Когда речь зашла о реабилитации участников «контрреволюционного мятежа», Гуанфу сказал, что народному правительству тоже приходится нелегко: непростое это дело – исправлять прошлые ошибки, слизывать с пола собственные плевки. Тут Гуанфу обнаружил, что у него закончились сигареты, и отправил сына в соседнюю лавку, заодно велел купить газировки к столу. Сыну Гуанфу было лет около двенадцати, когда отец сказал о газировке, глаза его загорелись, и он босиком, как был, выбежал из лавки. Принес сигарет, газировки, схватил со стола палочки и бросился открывать нам бутылку. Крышка звякнула, сын Гуанфу оторопело огляделся, полез под кровать и стал шарить там в темноте, оттопырив костлявый зад. Должно быть, жестяная крышка куда-то укатилась, и он пытался ее найти.
С паутиной в волосах он выбрался из-под кровати, бормоча: нету, нигде нету, отряхнул руки, взял вторую бутылку и пошел с ней на улицу, фальшиво напевая популярный мотивчик.
– И все? – сердито спросил Гуанфу.
– Я везде посмотрел, нету.
– У нее что, крылья отросли? На небо улетела?

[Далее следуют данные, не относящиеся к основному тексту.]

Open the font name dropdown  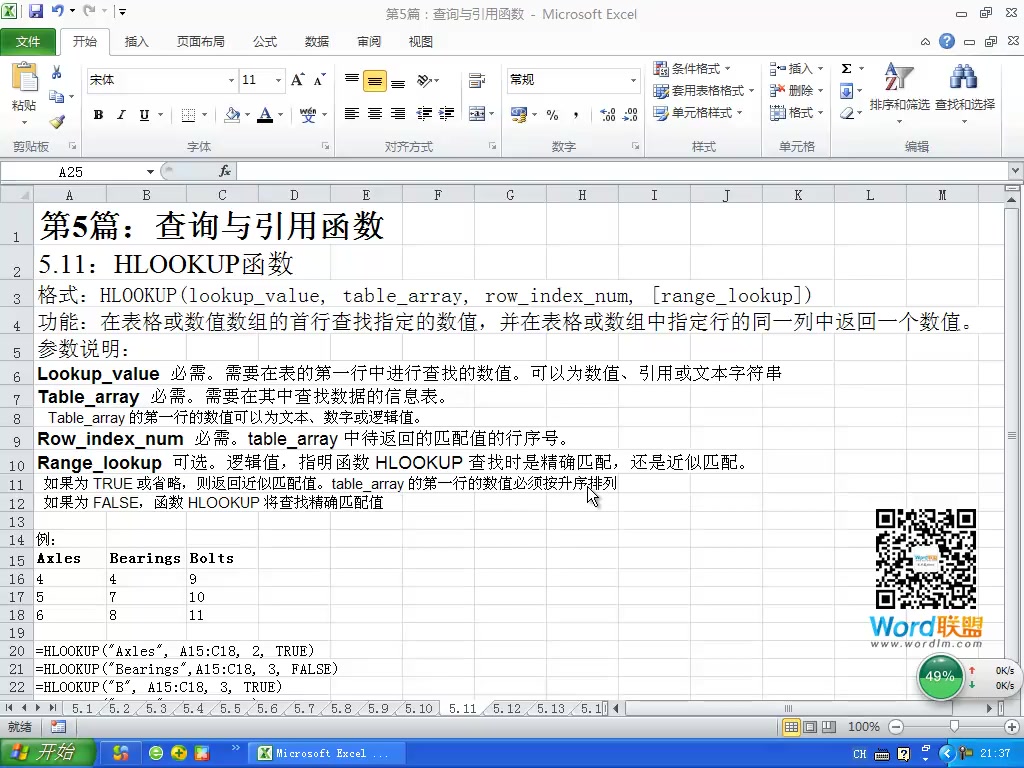pyautogui.click(x=232, y=79)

Не знаю, почему Гуанфу так зациклился на этой крышке. Может, их собирали и сдавали на лом? Или его просто рассердила небрежность сына?
Гуанфу велел ему искать дальше, прервал наш разговор и тоже принялся осматривать все подозрительные углы: передвинул от стены груду угля, стал с грохотом ворочать кадушки, мотыги и прочие инструменты, грозя бутылочной крышке расправой:
– Попрячься, твою мать! Попрячься, сейчас посмотрим, куда ты прячешься!

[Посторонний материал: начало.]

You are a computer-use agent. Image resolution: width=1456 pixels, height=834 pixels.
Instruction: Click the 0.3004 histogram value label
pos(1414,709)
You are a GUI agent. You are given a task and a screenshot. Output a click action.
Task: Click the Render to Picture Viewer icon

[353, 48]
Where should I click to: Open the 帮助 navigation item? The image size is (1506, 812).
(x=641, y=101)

Само собой, сына он тоже не мог оставить без внимания:
– Паскудник ты этакий, ищи! Барином себя возомнил? Если бы партия твоего деда не реабилитировала, не видать тебе никакой газировки! Никаких кожаных сандалий! Никаких авторучек и никакой школы! Мы в исправительном лагере от голода помирали, просо из навоза выковыривали…
Парень скривил губы и со всей силы врезал ногой по куче угля.
– Вязи тебя боров, ты еще пинаться будешь? – И Гуанфу отвесил сыну хорошенький подзатыльник.
Защищаясь от удара, мальчик вскинул руку, но сделал это так резко, что отец даже попятился и едва не упал.
– Ты еще подерись с отцом! Паскудник, подерись с отцом! – Гуанфу отобрал у сына газировку и прокричал: – Да я тебя живьем закопаю!
Задыхаясь от злости, мальчишка выскочил из лавки и заорал на всю улицу:
– Старый ублюдок! Бандюга! Старая контра! Какой из тебя учитель – только и умеешь кулаки распускать! И это при новой власти! Только и знаешь, как чинить произвол, сеять разрушения, позорить свое отечество! – сын Гуанфу засыпал книжными оборотами. – Так тебе и надо, вот бы и дальше жрал свой навоз! Сядешь в тюрьму – я только обрадуюсь! Стану президентом, устрою новую кампанию, и никакой реабилитации ты у меня не получишь, так и знай!..
– Да я, да я, да я…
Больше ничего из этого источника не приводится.